恶名昭彰的勒索软件LockBit上周疑似遭黑,网站资产、密码及程序代码公开于网络上,研究人员也发现了LockBit下手的攻击目标及策略。
Bleeping Computer网站报道,名为Rey的黑客界人士首先发现,LockBit的联盟网站首先被置换成文本消息:“Donpt Do Crime. Crime is Bad. Xoxo from Prage”,并且粘贴了一个连向下载外流SQL数据库压缩文件的连接。
LockBit是著名的勒索软件即服务(Ransomware as a Service),是近年最主要的勒索软件攻击来源。其受害者超过2000家企业,包括航天龙头企业波音(Boeing)、中国工商银行、日本名古屋港及台积电供应商擎昊等。
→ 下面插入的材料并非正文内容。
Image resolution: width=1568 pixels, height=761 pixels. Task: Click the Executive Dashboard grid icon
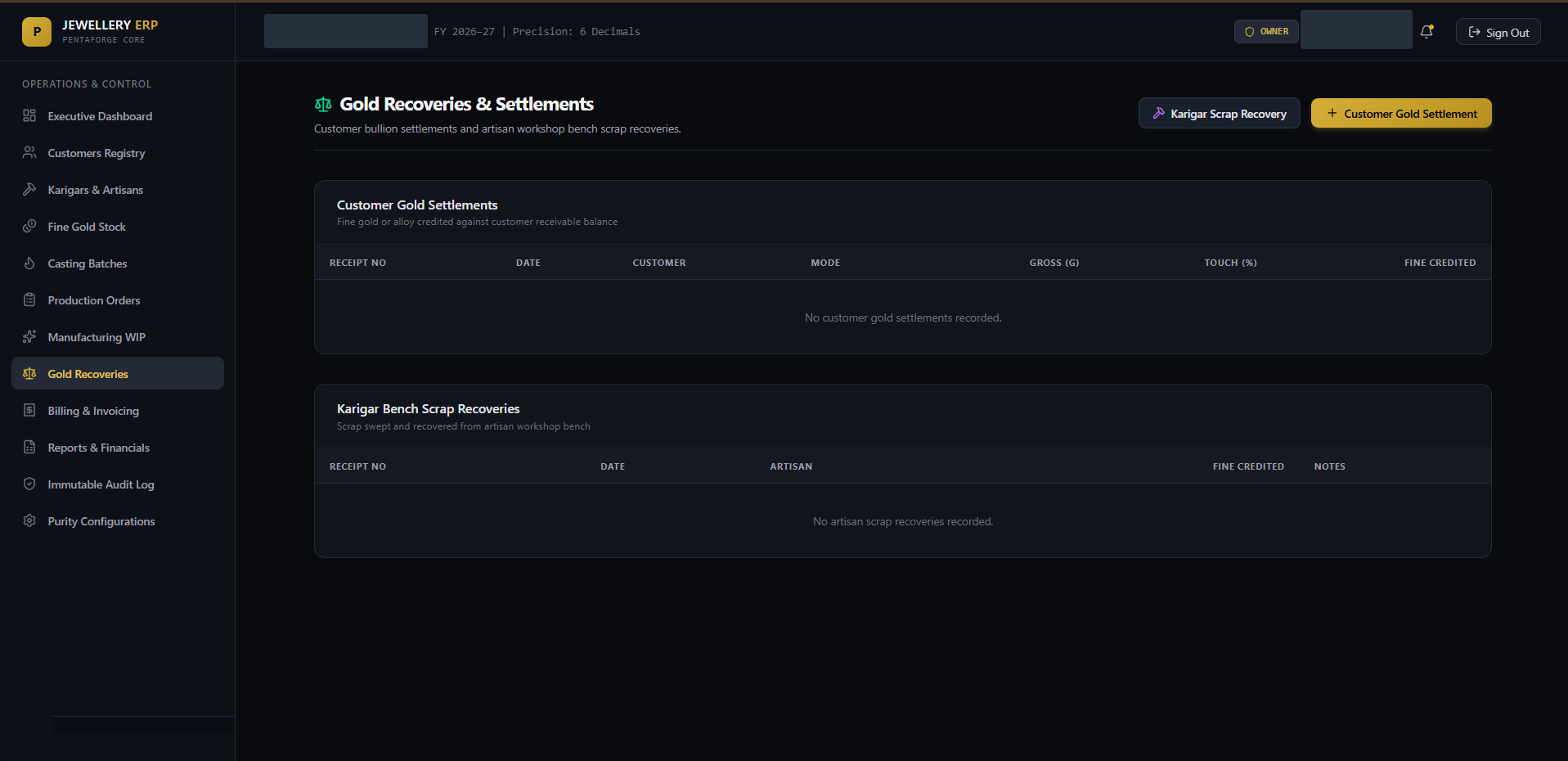click(29, 116)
根据Bleeping Computer及Qualys安全研究人员的分析,这份压缩文件疑为LockBit的内部资产,其中包含近6万个bitcoin网址、由合作伙伴创建的攻击程序build、存储build的基础架构配置、勒索软件黑和受害者从去年12月到4月底的协调对话记录4000多笔。此外还有可访问合作网络资源的75名管理员密码,有的还是明文存储。
Rey和代号为LockBitSuppLockBit管理员的对话中,LockBit方面证实遭黑,但表示没有私钥或数据外流。
专业媒体Dark Reading报道,外流的SQL数据库还显示其他LockBit攻击策略。例如LockBit在选择攻击目标时,可能挑选配置不当或授权过大的域名控制器(domain controller)。他们也锁定备份/回复代理人(agent)、磁盘加密设施及企业备份解决方案(如Citrix Encryption Service Utility and Storage Sync Agent),攻击时先关闭这些服务,防止系统回复数据。
此外,这些数据还透露一些LockBIt的活动记录,例如在5个月内,其受害者有超过1/3(35.5%)位于亚太区,仅10%位于北美。Qualys分析,LockBit要求的赎金远小于其所称的数百万美元。从小案件的4000美元,到较大案件的15万美元,而且若受害者支付Monero币而非比特币,则赎金要求最高还会打折20%。
这并非LockBit首次被外力入侵。去年2月LockBit网络基础架构遭美、英及澳洲警方合作的Operation Cronos缉查,关闭服务器、并接管攻击者及加密货币账户,并逮捕主嫌。
LockBit在去年春天的执法行动后试图重建并寻找合作伙伴,但趋势科技表示,监测数据显示LockBit重建并不成功。